D2 - Federico Perlino
Title: A Bayesian Parametric and Nonparametric Approach for the Imputation of Multivariate Left-Censored Data Due to Limit of Detection
Abstract: Left-censored observations due to limits of detection and/or quantification are common in clinical and epidemiologic research when continuous predictors are assessed from human specimens. In these settings, values below a certain threshold are not detectable in laboratory analysis and are reported as missing in the dataset. Classical imputation approaches have mostly relied on imputing the same number for all non-detected samples, thus compromising the continuous nature of the censored variables and affecting their variability and potential inclusion in regression modeling. Continuous imputations have been presented, but generally focusing on a single variable at the time. It is common, moreover, for the same human specimen to be used for the quantification of several biomarkers or exposures simultaneously, thus resulting in a complex set of multivariate and possibly correlated left-censored observations. To the best of our knowledge, there is no established framework that flexibly accounts for the real-world complexity of these data. We propose a Bayesian multiple imputation (MI) approach that relies on the introduction of multivariate latent variables to handle multivariate left-censored data. We present a general framework, accommodating both a parametric approach, assuming multivariate normality of the data, and a nonparametric approach, modeling observations by means of a location Dirichlet process mixture of multivariate normal kernels. Both approaches are implemented through a Gibbs sampling scheme.
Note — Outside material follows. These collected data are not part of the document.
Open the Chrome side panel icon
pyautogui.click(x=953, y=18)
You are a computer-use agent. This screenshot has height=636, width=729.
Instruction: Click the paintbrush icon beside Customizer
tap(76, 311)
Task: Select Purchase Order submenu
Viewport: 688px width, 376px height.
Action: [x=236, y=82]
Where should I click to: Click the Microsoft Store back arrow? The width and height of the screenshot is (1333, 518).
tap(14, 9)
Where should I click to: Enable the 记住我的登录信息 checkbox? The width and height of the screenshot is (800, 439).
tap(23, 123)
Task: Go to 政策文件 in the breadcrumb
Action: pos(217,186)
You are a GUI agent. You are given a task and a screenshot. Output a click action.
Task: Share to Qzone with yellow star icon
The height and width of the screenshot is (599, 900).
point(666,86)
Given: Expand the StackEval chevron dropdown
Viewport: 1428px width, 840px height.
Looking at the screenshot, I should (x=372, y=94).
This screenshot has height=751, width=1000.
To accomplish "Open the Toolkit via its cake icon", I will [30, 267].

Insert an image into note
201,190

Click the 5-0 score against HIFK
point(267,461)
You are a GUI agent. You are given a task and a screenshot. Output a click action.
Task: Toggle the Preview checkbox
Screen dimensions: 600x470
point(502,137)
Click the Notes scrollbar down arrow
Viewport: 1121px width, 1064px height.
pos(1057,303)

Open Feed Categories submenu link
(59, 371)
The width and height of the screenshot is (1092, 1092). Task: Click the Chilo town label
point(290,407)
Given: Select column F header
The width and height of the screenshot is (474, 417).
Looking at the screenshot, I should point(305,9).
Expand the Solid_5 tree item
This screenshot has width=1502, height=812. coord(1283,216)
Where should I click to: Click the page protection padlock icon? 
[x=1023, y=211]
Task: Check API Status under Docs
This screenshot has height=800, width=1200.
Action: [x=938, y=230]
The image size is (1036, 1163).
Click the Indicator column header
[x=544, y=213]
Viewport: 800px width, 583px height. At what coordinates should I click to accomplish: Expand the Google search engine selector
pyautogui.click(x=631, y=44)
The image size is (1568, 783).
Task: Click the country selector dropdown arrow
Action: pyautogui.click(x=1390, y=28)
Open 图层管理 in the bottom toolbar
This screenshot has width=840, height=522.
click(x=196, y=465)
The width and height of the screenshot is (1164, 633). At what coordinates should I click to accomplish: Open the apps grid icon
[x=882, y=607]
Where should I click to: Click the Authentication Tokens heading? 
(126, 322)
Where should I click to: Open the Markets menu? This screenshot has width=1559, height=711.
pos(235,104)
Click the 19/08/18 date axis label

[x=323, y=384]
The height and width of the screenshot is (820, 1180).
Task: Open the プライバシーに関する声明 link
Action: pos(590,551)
The performances of our approach are investigated with a simulation study based on environmental exposures, and illustrated by analyzing a real dataset on cardiovascular biomarkers
D3 - Jia Le Tan
Title: Approximate Bayesian Inference for Ecological Dynamics, with Applications to Fisheries
Abstract: Ecological systems are often described by complex models that capture nonlinear dynamics, stochasticity, and partial observability, with fisheries providing a key motivating application. In many cases, these models lead to likelihoods that are unavailable or too expensive to compute, making exact Bayesian inference impractical. Moreover, because these models necessarily simplify complex real-world processes, they are often susceptible to model misspecification, creating further challenges for reliable inference and uncertainty quantification. This talk presents ongoing work on approximate Bayesian inference methods for such settings, spanning classical approaches such as approximate Bayesian computation, synthetic likelihood, and their sequential Monte Carlo variants, as well as more recent simulation-based methods including neural posterior and neural likelihood estimation. While these methods offer a flexible framework for uncertainty-aware inference when conventional likelihood-based methods are not viable, their application in ecological and fisheries settings also presents important practical challenges, which I will discuss in this talk.